Apple announced iPhone 4.0 recently. Besides exciting features like multitasking, it also changed its SDK license agreement. The original section 3.3.1 in iPhone 3 SDK License Agreement reads

3.3.1 — Applications may only use Documented APIs in the manner prescribed by Apple and must not use or call any private APIs.

Now it changed to

3.3.1 — Applications may only use Documented APIs in the manner prescribed by Apple and must not use or call any private APIs. Applications must be originally written in Objective-C, C, C++, or JavaScript as executed by the iPhone OS WebKit engine, and only code written in C, C++, and Objective-C may compile and directly link against the Documented APIs (e.g., Applications that link to Documented APIs through an intermediary translation or compatibility layer or tool are prohibited).

Per my understanding, that means you’re kicked out of Apple App Store if you use Flash or Mono, and the only way to change your fate is to go back to native iPhone SDK. That does not sound too right in the beginning. Why would Apple attempt to put such a strict limitation on its own app development community for no compelling reason? Let me show you the compelling reason.

The biggest potential threat from Flash or Mono against Apple is that they opened or will be opening a door for cross-platform support of Android, Blackberry, or even Windows Phone. They will attract developers to ditch native SDK because it is a cost-effective choice for app developers/vendors to support as many platforms as they can so that they can sell more copies. Unfortunately this is against Apple’s interest. The interest of Apple is to grab the market share as big as they can. Yes, monopoly is sweet. It’s better for Apple that most people in the world use iPhone and most software developers/vendors support iPhone only. Apple shall not risk its own market share by making its apps easily available on competitors’ platforms. So they did it. They decided not to play nice and screwed flash. They have a nice position backed by the market momentum to do that.

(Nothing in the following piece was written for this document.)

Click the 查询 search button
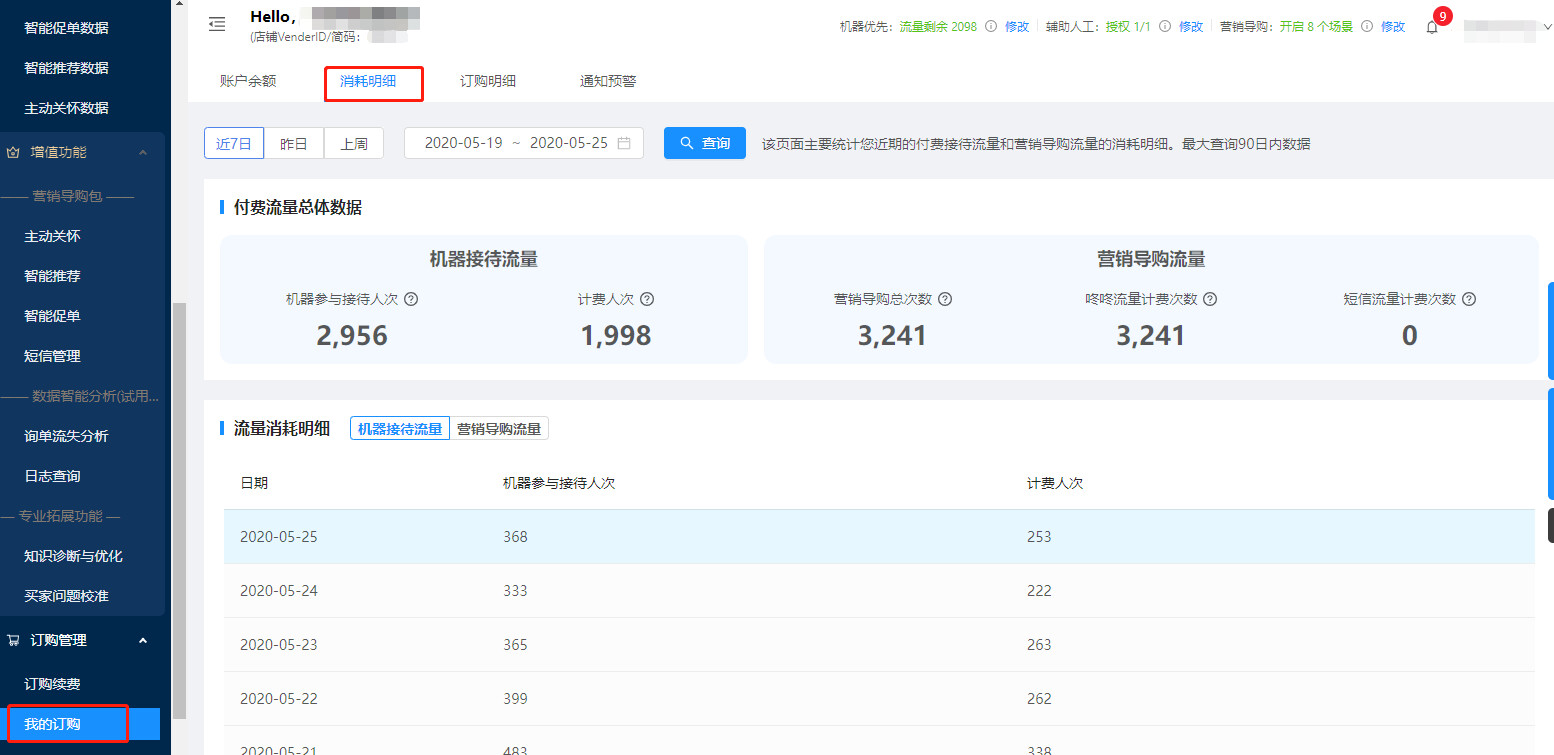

And they did it.

Similar thoughts can be observed on another giant, Microsoft, who announced that C#/Silverlight/XNA will be the only mean for developing apps on Windows Phone 7. Microsoft ditched the flexibility of developing apps via any language on Windows Mobile, and they forced developers/vendors to stick with C#/Silverlight if they wanted Windows Phone. How dare Microsoft doing so when it had such a weak marketing momentum on smart phones? Well, the real niche of C#/Silverlight is in the cloud: it’s the native development tool for Windows Azure. One can develop a web application using Silverlight and port it to Windows Phone with less efforts, which is very attractive to business applications that are already bounded to Microsoft solutions.

Eventually, there will be two reasonable choices left for developing mobile apps: using native SDK on each platform, or move the app to cloud by converting it to HTML5. For certain apps (e.g. solitaire), the former one is the only choice. You simply can’t assume that all iPod users have network connectivity on their iPods, nor can you be profitable by moving to the cloud due to the nature of business model. Who will pay you to get a password, log on the network and get authenticated just to play a solitaire? Not me.